# About this task
Copy each of the following entries back without change.

# Dataset excerpts
+++++

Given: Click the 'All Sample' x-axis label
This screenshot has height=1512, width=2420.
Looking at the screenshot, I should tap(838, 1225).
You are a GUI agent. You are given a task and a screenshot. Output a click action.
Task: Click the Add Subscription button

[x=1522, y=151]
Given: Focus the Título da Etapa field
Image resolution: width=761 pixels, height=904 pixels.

+++++

# Your response
Given: Click the 'All Sample' x-axis label
This screenshot has height=1512, width=2420.
Looking at the screenshot, I should tap(838, 1225).
You are a GUI agent. You are given a task and a screenshot. Output a click action.
Task: Click the Add Subscription button

[x=1522, y=151]
Given: Focus the Título da Etapa field
Image resolution: width=761 pixels, height=904 pixels.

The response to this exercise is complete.